Please pull out every line of the records that contains the string "Viewport", matching its case exactly.

§ Material provided
START
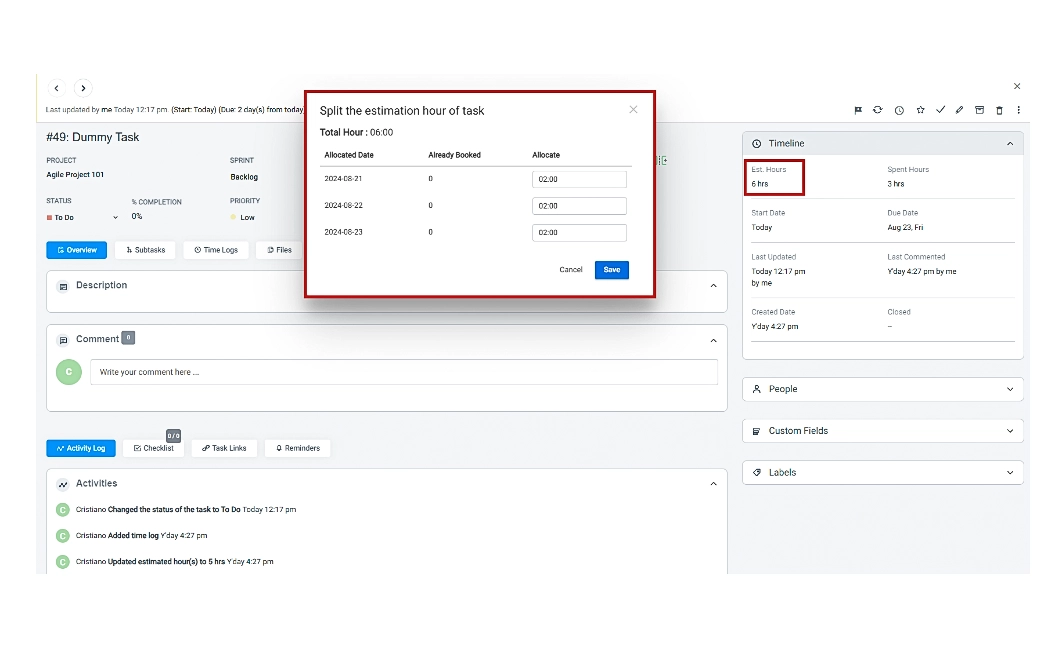Collapse the Timeline panel

1009,143
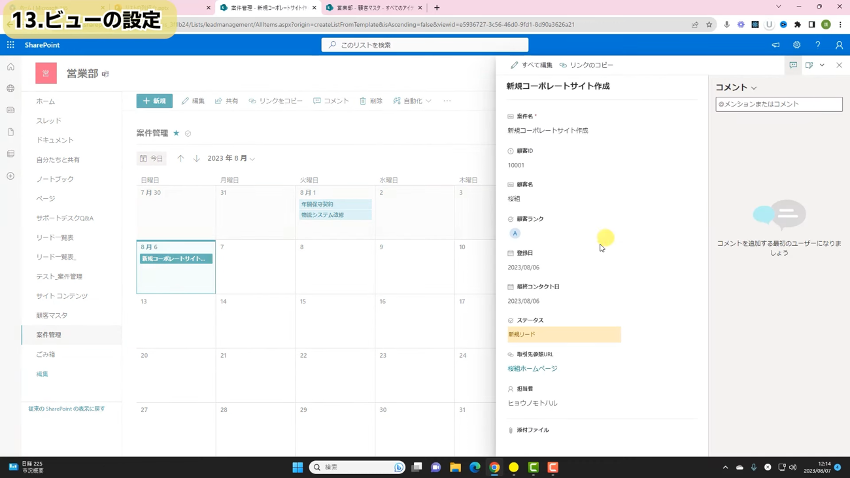Select 顧客マスタ in left navigation
The height and width of the screenshot is (478, 850).
pos(52,315)
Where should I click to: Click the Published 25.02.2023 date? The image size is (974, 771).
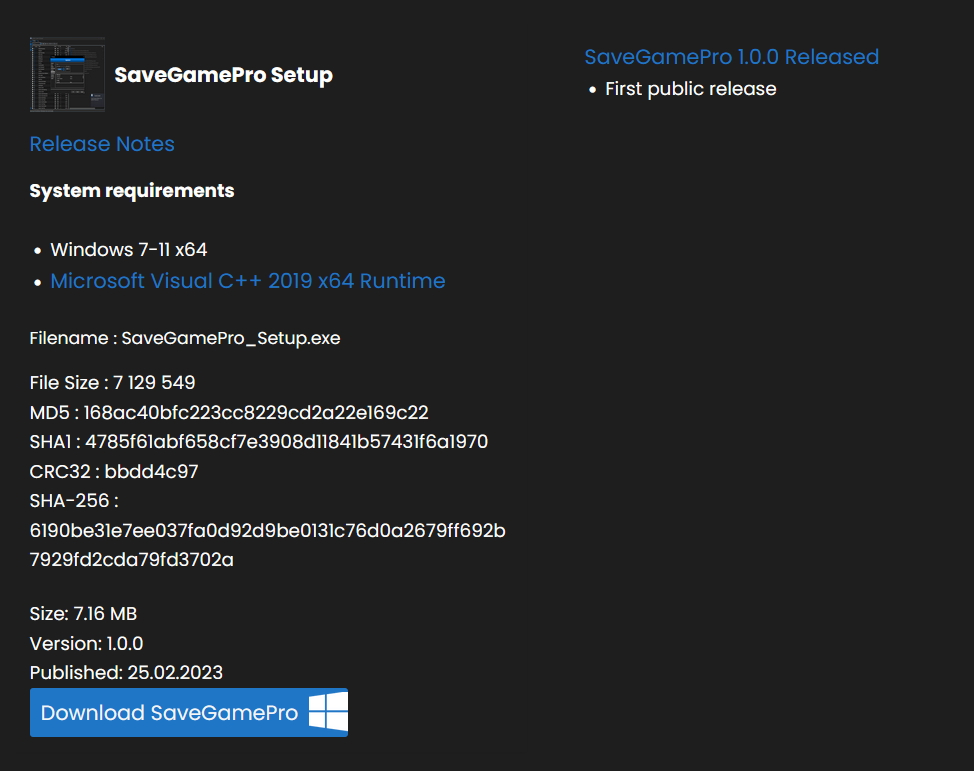coord(126,672)

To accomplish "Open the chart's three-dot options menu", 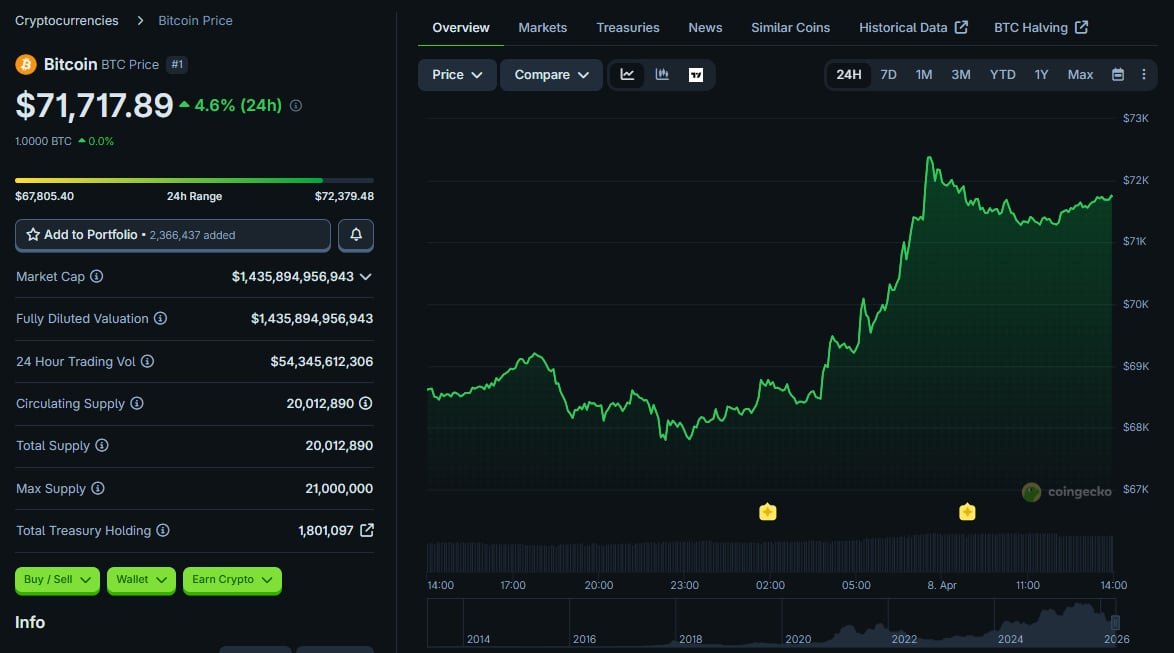I will pos(1143,75).
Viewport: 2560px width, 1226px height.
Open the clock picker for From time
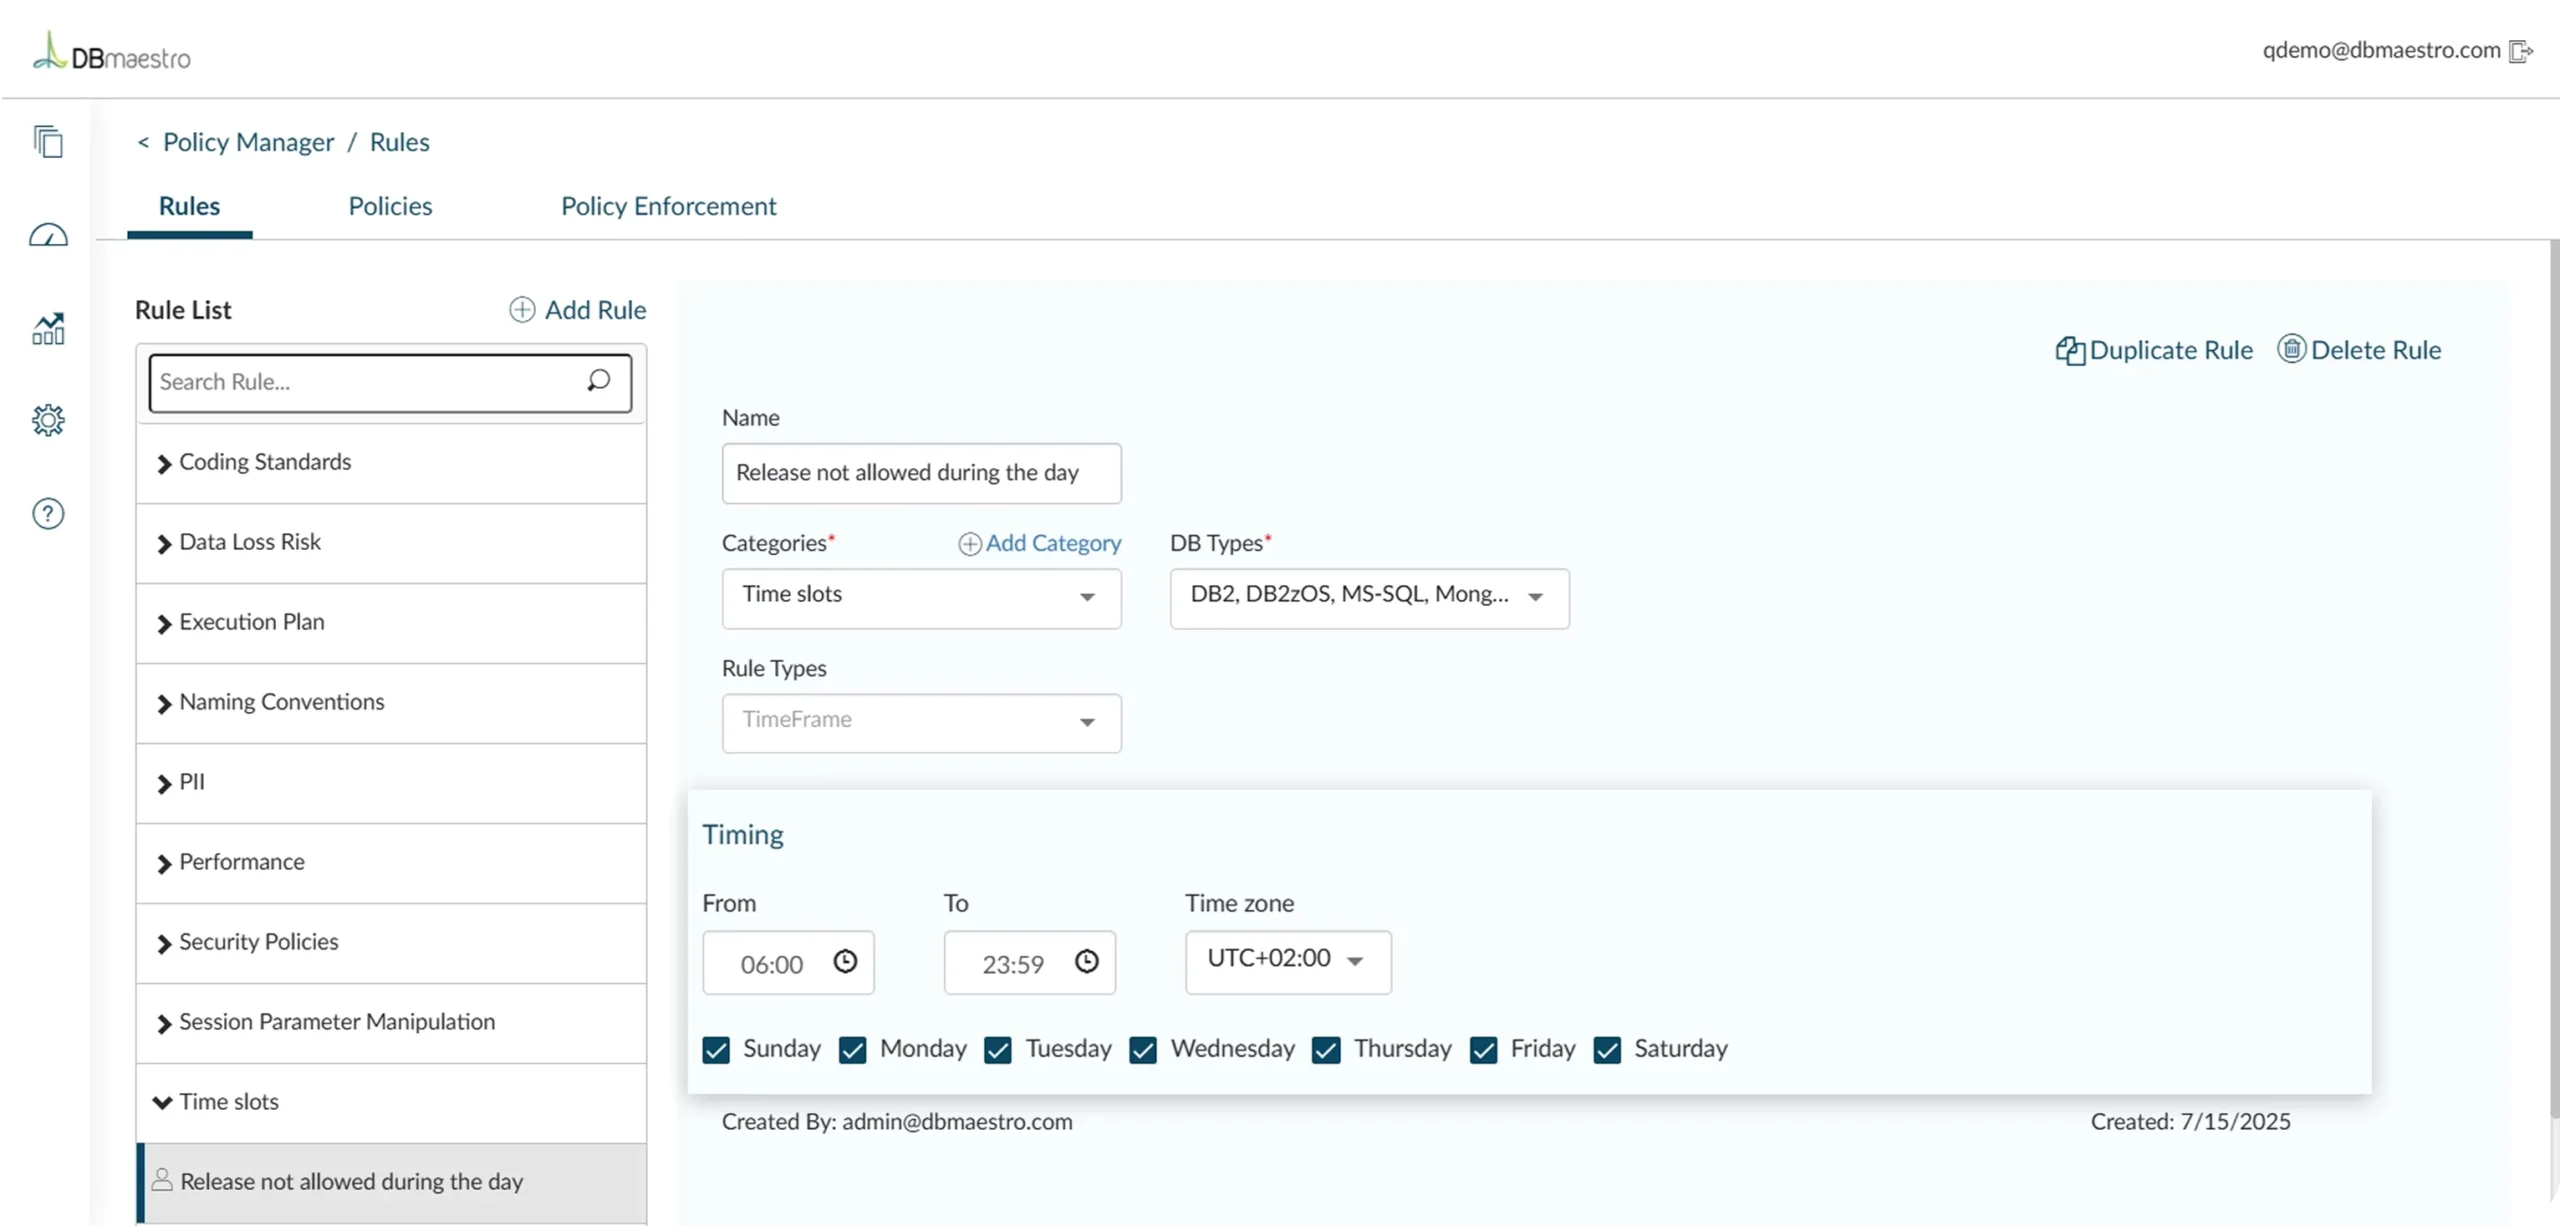click(845, 962)
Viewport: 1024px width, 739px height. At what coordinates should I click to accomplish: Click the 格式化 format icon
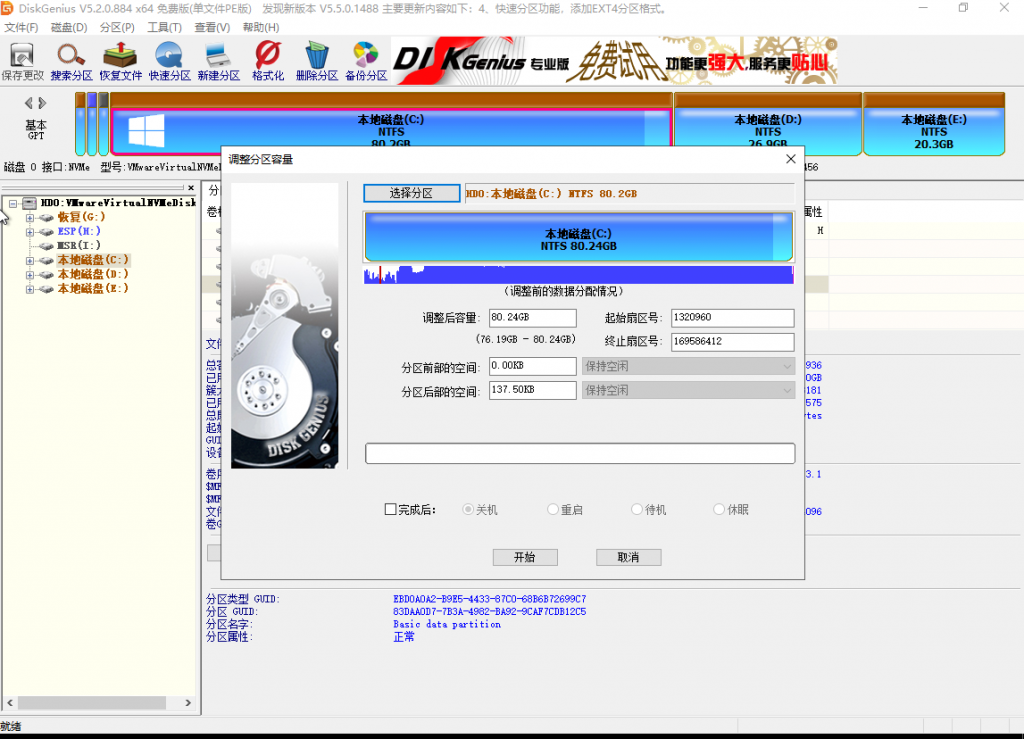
END
§ Task solution
Viewport: 2560px width, 1226px height.
Viewport: 1024px width, 739px height. At what coordinates should I click to accomplish: Click the 格式化 format icon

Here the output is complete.